阿修羅想了一下,說道,“海蛇、珊瑚、玄龜、海鯊,你們去把湖底的靈礦取走。以後你們要是想繼續跟著我們,就同我們一起去轅夙祖陵,要是不想去,這裏有一卷離風和我研究的陣法及一些法寶,或許將來你們渡劫的時候用得上,就當是大家相識一場的贈禮。這些日子,很感謝四位為我們如此費心,大恩不感謝,還是說一句謝了。”說著,她取出一個儲物戒指交到海蛇的手裏。


    海蛇把儲物戒指收下了,他揚了揚嘴角,說道,“那是轅夙家祖居之地,我們幾個外人不方便進去。”
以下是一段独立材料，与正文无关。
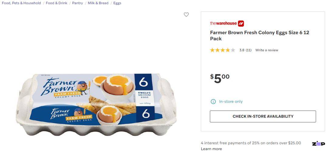The width and height of the screenshot is (328, 156).
Task: Click the 3.8 (11) rating count
Action: tap(245, 50)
    阿修羅禮節性地笑了笑,說道,“那好,就此別過!”


    海蛇看了蘇玉兒一眼,話鋒一轉,說到,“不過,我們可以在山下或者是山上祖陵外擇一處地方住下,有什麽事情的話大家也要有個照應。要是我們的天劫先來了,說不定還要躲進你們的祖陵求庇護呢!”扭頭沖蘇玉兒眨了眨眼,卻剛好收到蘇玉兒鄙視眼神的尾光。他的笑容一僵,心想要是自己就此走了,指不定被蘇玉兒在心裏罵一輩子,鄙視一輩子。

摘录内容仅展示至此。